Problem to work on: Please continue the forum thread about a multi-purpose helmet from the point where it ends.

Text section:
# Multi-Purpose Helmet search



## kjsayers (Jun 5, 2008)

I know this is strange, but i am looking for a helmet that i can bike, raft and ski in. i figure i can use any pro-tec...maybe. This would be a helmet I would use occasionally..i will mount a camera to it. Any suggestions?


----------



## Broccoli (Jun 11, 2008)

Kong Scarab.


----------



## Koppuh Klyde (Jul 13, 2010)

I wouldnt think youd want to wear the same MTB helmet with a bazillion vents to go skiing in. You talking about snow skiing right? Anywho, I think youll be better off buying different helmets. Good luck.


----------



## Broccoli (Jun 11, 2008)

Koppuh Klyde said:


> I wouldnt think youd want to wear the same MTB helmet with a bazillion vents to go skiing in. You talking about snow skiing right? Anywho, I think youll be better off buying different helmets. Good luck.


Did you look at some of the ski helmets, like Giro? They have a lot of vents. Works fine, unless there is heavy snow falling down. Just put some cap or balaclava under on a cold day.
OP mentioned that he will use this helmet occasionally - with a camera. Buying multiple helmets and installing camera mounts on each is a pain.


----------



## kjsayers (Jun 5, 2008)

Curmy said:


> Did you look at some of the ski helmets, like Giro? They have a lot of vents. Works fine, unless there is heavy snow falling down. Just put some cap or balaclava under on a cold day.
> OP mentioned that he will use this helmet occasionally - with a camera. Buying multiple helmets and installing camera mounts on each is a pain.


It would be a pain and too many helmets. I could foresure fit a balacava or beanie under the lid for skiing. I would just like to have a helmet for occasional uses with the camera(25% of the time). I have helmets for all other times. i like the Kong...a bit pricey...but nice. I may hve to track one down to try on.


----------



## Sarguy (Sep 25, 2010)

I just went snow skiing for the first time in 10 years and I was shocked by the number of helmets on the slopes. And I'm not talking snowboarders. Maybe people are tired of hearing about celebrities running into trees and dying? Anyway, having never tried one, are they as comfortable and light as bike helmets. What about practical protection? I have a climbing helmet that gives me a headache; I'd never use it on a bike. Good for short periods only. I like the look of the snowboard/ski helmet, but wonder if it would be practical maybe as a winter helmet?


----------



## Broccoli (Jun 11, 2008)

Sarguy said:


> I just went snow skiing for the first time in 10 years and I was shocked by the number of helmets on the slopes. And I'm not talking snowboarders. Maybe people are tired of hearing about celebrities running into trees and dying? Anyway, having never tried one, are they as comfortable and light as bike helmets. What about practical protection? I have a climbing helmet that gives me a headache; I'd never use it on a bike. Good for short periods only. I like the look of the snowboard/ski helmet, but wonder if it would be practical maybe as a winter helmet?

Entries on locating words and elements:
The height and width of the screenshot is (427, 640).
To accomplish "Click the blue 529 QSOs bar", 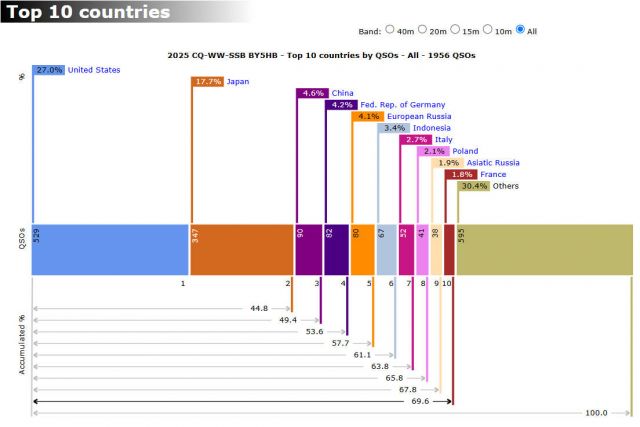I will pos(110,249).
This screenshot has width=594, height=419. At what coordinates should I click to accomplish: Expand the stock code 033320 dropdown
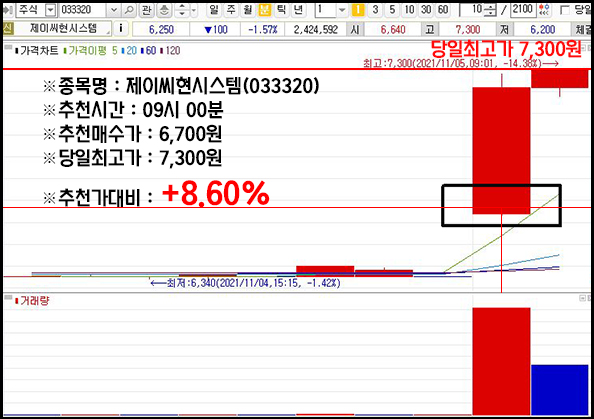click(x=113, y=10)
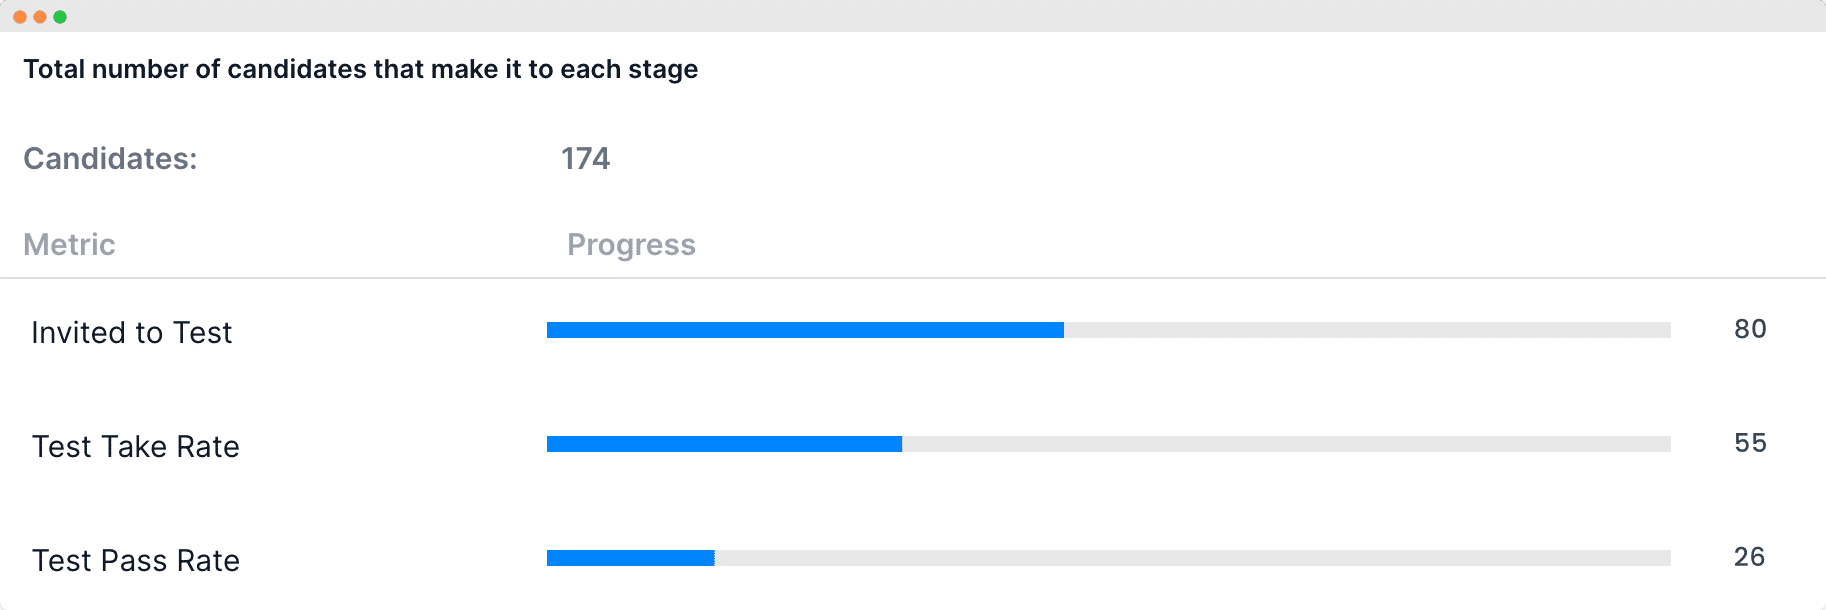The image size is (1826, 610).
Task: Select the Test Take Rate metric label
Action: [x=135, y=446]
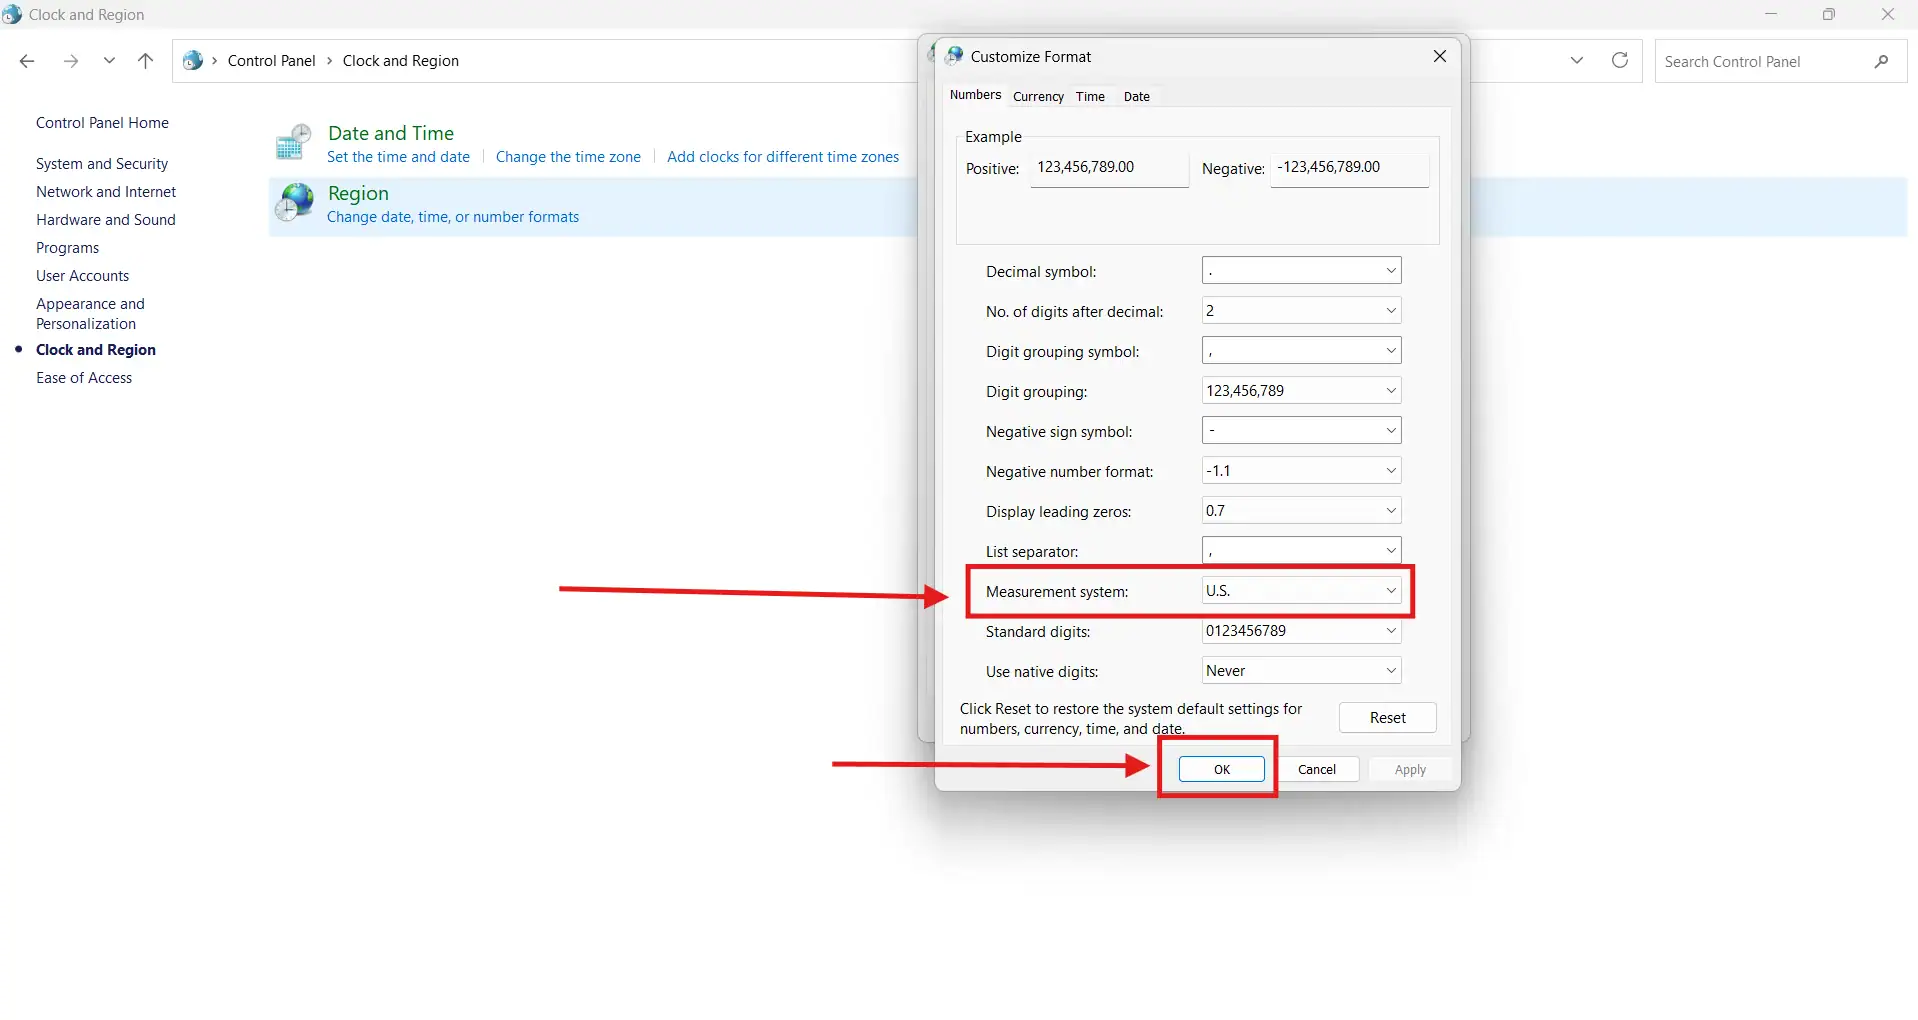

Reply to the exercise:
Just recently there was a case when runaway snowboarder run into a mother and a daughter IIRC, killing them. Personally, my worst ski injury was when a boarder (see the trend?) lost control and run into me when I was standing near a lift. Knocked himself out and gave me a concussion as well. I do not show up on the slopes without a helmet anymore and I am more afraid crossing some crowded easy slope then sking in the rocks and trees.

I use Giro, and it is more comfortable then a hat - especially when wearing goggles.


----------



## miniwisejosh (Sep 14, 2007)

I just bought a Bern G2 helmet. I think it's a great bike/ski helmet. The liner is removable and can be switched from a lightweight summer version to a heavier insulating liner with ear flaps and optional audio. For the vents, they can be closed by moving a switch on the helmet. Geart design, and very comfortable (at least for my head).

https://www.bernunlimited.com/Products/Helmets/G2?helmetType=Snow

https://www.bernunlimited.com/Products/Upgrades/MEN%27S+Knit?source=Men


















The other less expensive Bern helmets also have swappable liners, but only the G2 has open/close vents.


----------



## Broccoli (Jun 11, 2008)

POC Receptor Crown is another option.

That said - I do like Scarab, and I think it is more versatile then anything else.


----------



## Sarguy (Sep 25, 2010)

miniwisejosh said:


> I just bought a Bern G2 helmet. I think it's a great bike/ski helmet. The liner is removable and can be switched from a lightweight summer version to a heavier insulating liner with ear flaps and optional audio. For the vents, they can be closed by moving a switch on the helmet. Geart design, and very comfortable (at least for my head).
> 
> The other less expensive Bern helmets also have swappable liners, but only the G2 has open/close vents.


Thanks. This is exactly what I was looking for. Hopefully, they are as light and comfortable as they look.


----------



## miniwisejosh (Sep 14, 2007)

It's not as light as a normal bike helmet, but that's to be expected with a skate style helmet. Try before you buy if possible since these helmets have no adjustment system beyond adding extra padding. I had to send one back to get the right size...

weights...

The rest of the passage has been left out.